- **Provided passage**:
Updated ,first published
Labor’s efforts to control the NDIS have gone backwards this year and growth is picking up speed, raising the stakes for Health Minister Mark Butler as his new laws to deliver $38 billion in budget savings within four years meet fierce resistance from affected participants.
Fresh data in the National Disability Insurance Agency’s March quarter report, published on Friday, shows the annual rate of NDIS growth has jumped from 10.3 per cent to 11.3 per cent in three months as pressures keep weighing on the $56 billion scheme. It added 13,000 new participants last quarter.
The blowouts underscore why Labor is seeking dramatic new powers to put a quick brake on runaway spending by allowing the minister to make sweeping cuts to funding or therapies across entire sections of the NDIS.
But the vast expansion of ministerial powers, contained in the bill that Butler introduced to Parliament on Thursday, is generating pushback from participants whose budgets could be driven down even when they have been assessed as needing a higher level of funding.
The Every Australian Counts campaign group – which led to the creation of the scheme 13 years ago – has warned the laws will break the central promise that underpins the policy.
“When governments established the NDIS, they made a promise to people with disability and our families that we would receive the reasonable and necessary supports we need to live ordinary lives safely and with dignity,” said the campaign group’s chair, George Taleporos.
“This bill risks undermining that promise by allowing the minister to cut whole categories of NDIS funding, even where those cuts leave participants without enough funding to pay for reasonable and necessary supports.”
Butler says he will use the powers to cut social and community participation budgets, which have tripled overall to $12 billion in four years, and lower average therapy allocations from about 72 hours to 68 hours a year.
The bill, which also includes tighter eligibility criteria and more rules to deal with fraud, enables an NDIS overhaul that will be crucial to delivering the majority of $64 billion in savings that Labor baked into Tuesday night’s budget to improve its bottom line.
Michael Brennan, chief executive of think tank e61, said it was the first time savings from a single program had dominated the budget so heavily. “Perhaps never before has the entire fiscal strategy rested so heavily on the successful implementation of one budget measure,” he said.

- **Task list**:
1 > In the NDIS article, repeat the passage between "Fresh data in" and "level of funding.", inclusive, substituting "uncontrolled spending" for "runaway spending".
2 > For each statement, say yes or no according to the NDIS article and quote the words that decide it. (a) The annual rate of NDIS growth rose from 10.3 per cent to 11.3 per cent in three months. (b) Butler introduced the bill to Parliament on Tuesday. (c) Social and community participation budgets have doubled to $12 billion.

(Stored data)

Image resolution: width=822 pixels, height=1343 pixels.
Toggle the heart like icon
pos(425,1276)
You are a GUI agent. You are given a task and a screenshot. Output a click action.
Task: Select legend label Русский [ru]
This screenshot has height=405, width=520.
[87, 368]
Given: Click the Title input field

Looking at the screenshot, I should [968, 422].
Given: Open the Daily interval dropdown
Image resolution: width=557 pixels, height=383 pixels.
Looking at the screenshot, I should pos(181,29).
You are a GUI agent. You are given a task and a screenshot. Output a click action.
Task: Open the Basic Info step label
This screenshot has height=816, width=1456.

...

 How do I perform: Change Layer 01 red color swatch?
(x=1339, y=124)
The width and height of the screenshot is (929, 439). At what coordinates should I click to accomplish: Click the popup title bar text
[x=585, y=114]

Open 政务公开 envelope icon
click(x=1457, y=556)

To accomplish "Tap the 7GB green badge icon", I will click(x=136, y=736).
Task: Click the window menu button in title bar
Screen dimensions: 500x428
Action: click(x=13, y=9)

- **Solved tasks**:
1 >
Fresh data in the National Disability Insurance Agency’s March quarter report, published on Friday, shows the annual rate of NDIS growth has jumped from 10.3 per cent to 11.3 per cent in three months as pressures keep weighing on the $56 billion scheme. It added 13,000 new participants last quarter.
The blowouts underscore why Labor is seeking dramatic new powers to put a quick brake on uncontrolled spending by allowing the minister to make sweeping cuts to funding or therapies across entire sections of the NDIS.
But the vast expansion of ministerial powers, contained in the bill that Butler introduced to Parliament on Thursday, is generating pushback from participants whose budgets could be driven down even when they have been assessed as needing a higher level of funding.

2 >
(a) Yes: "the annual rate of NDIS growth has jumped from 10.3 per cent to 11.3 per cent in three months"
(b) No: "the bill that Butler introduced to Parliament on Thursday"
(c) No: "which have tripled overall to $12 billion in four years"